**Página**:
****

HISTORIA DE LA REVOLUCIÓN NACIONAL
ESPAÑOLA
TOMO II: “Historia militar de la guerra”,
redactada por el Tte. Cnel.
Don
Jorge Vigón y por don José I. Escobar, Marqués de las Marismas
( Editada por la Sociedad Internacional
de Ediciones y de Publicidad, Boulevard Haussmann 76, París)
LA IMAGEN FUE AGREGADA Y NO CORRESPONDE A LA PUBLICACION ORIGINALCapítulo XII: Nunca se insistirá bastante en la necesidad de conocer bien las cosas antes de juzgarlas. Y en el peligro de que, precisamente, cuando se trata de juzgar acontecimientos e instituciones de países extraños, todos nos creemos autorizados a prescindir del más elemental conocimiento de los hechos.
Comprender la verdadera figura
del Ejército
Español dentro de la política nacional, constituye uno de los factores
esenciales para interpretar adecuadamente la historia política de
nuestra Patria
en los últimos cien años. Pero al mismo tiempo le será muy difícil a un
francés, a un inglés, a un norteamericano, partiendo de la imagen de lo
que
representa el Ejército en sus respectivos países, llegar a darse cuenta
exacta
de la diferencia de ambiente que justifica la diferencia de misión.
Es preciso no
olvidar, y antes bien grabar como punto fundamental de partida en cualquier
investigación acerca de la española, el arraigo de los principios religiosos y morales en torno a los cuales se
ha forjado la historia de nuestro pueblo. Por esa razón, jamás lograrán hacer mella en él las
instituciones de la
Revolución Francesa. Se aceptaron porque no había más
remedio, como cosa impuesta por la moda que había que soportar para no quedar
mal a los ojos de Europa, pero con la convicción íntima de que se trataba de
cosas artificiales que algún día desaparecerían para retornar al auténtico modo
de vivir. Y el auténtico modo de vivir
no guardaba relación alguna con esas periódicas farsas electorales para
construir un parlamento totalmente
desarraigado del sentir nacional y atento sólo al medro personal de sus
componentes. El Ejército, inspirado en
la idea de servicio a la Patria,
encarnaba mucho más exactamente las esencias nacionales que las instituciones
traídas por el viento de la revolución.
Por encima de las corrupciones de los tiempos, el español conservaba el
culto por las ideas grandes y generosas. Entre las ruines intrigas para
satisfacer mezquinas ambiciones que
constituían todo el tejido de la vida parlamentaria, y la abnegación con que el
Ejército laboraba en silencio y
acudía a sacrificarse por la Patria, cada vez que la torpe
conducta de los políticos le obligaba al trance de tal sacrificio en holocausto
del honor nacional, el pueblo distinguía con certero instinto de qué lado estaba el auténtico espíritu español. Asimismo la
figura del oficial recatado y honesto, que en medio de la frivolidad ambiente
simbolizaba el último reducto del honor, acertaba mucho mejor a encauzar los
verdaderos latidos nacionales que los histriones del parlamento, los cuales, al
igual que los del teatro representaban cada día un drama diferente, según la
conveniencia de sus empresarios.

****

**Extractos de registros**:
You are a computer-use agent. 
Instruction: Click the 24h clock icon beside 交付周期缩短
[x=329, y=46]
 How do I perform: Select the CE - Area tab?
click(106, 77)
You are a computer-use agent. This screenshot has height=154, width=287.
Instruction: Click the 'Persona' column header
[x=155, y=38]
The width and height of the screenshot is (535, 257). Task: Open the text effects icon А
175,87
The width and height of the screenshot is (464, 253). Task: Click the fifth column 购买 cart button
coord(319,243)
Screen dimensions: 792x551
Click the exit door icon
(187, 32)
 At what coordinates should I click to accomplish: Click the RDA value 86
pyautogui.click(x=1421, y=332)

****

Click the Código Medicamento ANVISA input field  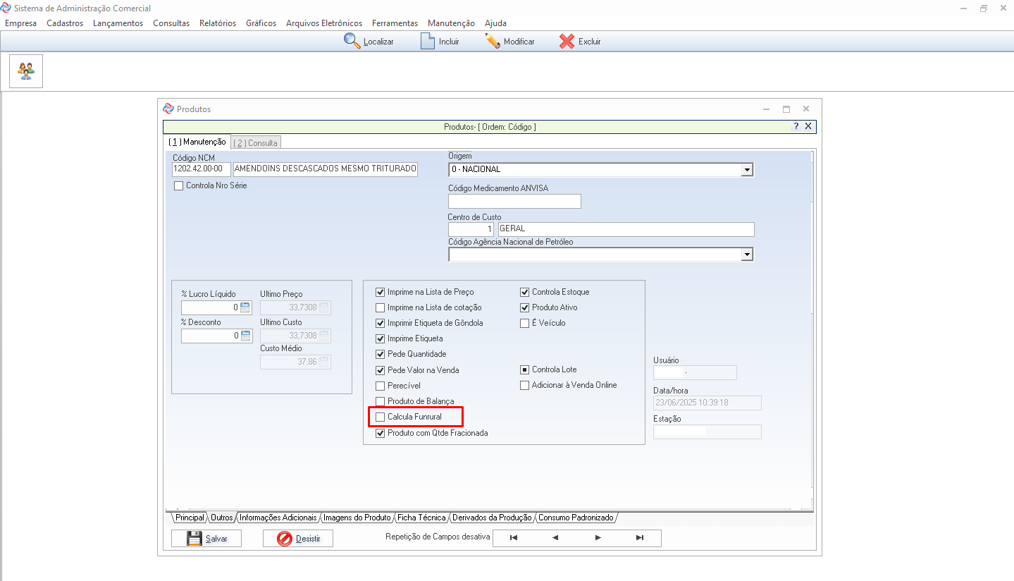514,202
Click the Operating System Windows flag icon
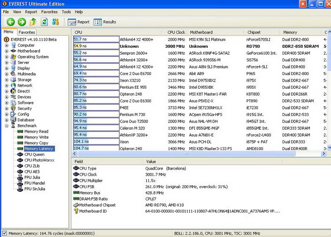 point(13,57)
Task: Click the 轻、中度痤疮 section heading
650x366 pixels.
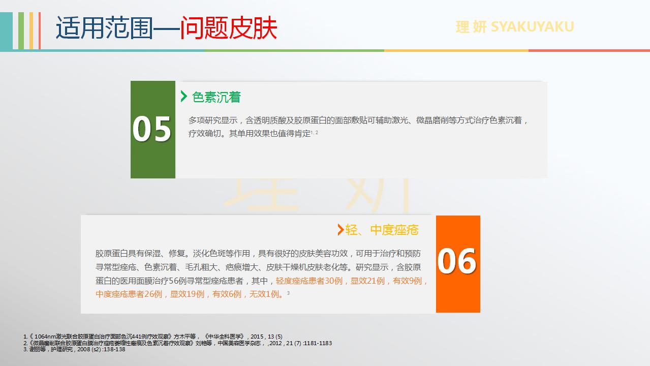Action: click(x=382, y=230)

****

**Tareas pendientes**:
a. Según la página sobre la historia de la revolución nacional española, ¿quiénes redactaron el tomo II?
b. Reproduce tal cual las líneas de los registros que empiezan en la que contiene "At what coordinates" y terminan en la que contiene "pyautogui.click(x=1421, y=332)", ambas incluidas.
El texto y los registros no tienen relación entre sí.

**Respuestas por tarea**:
a. El teniente coronel Jorge Vigón y José I. Escobar, Marqués de las Marismas.

b.
 At what coordinates should I click to accomplish: Click the RDA value 86
pyautogui.click(x=1421, y=332)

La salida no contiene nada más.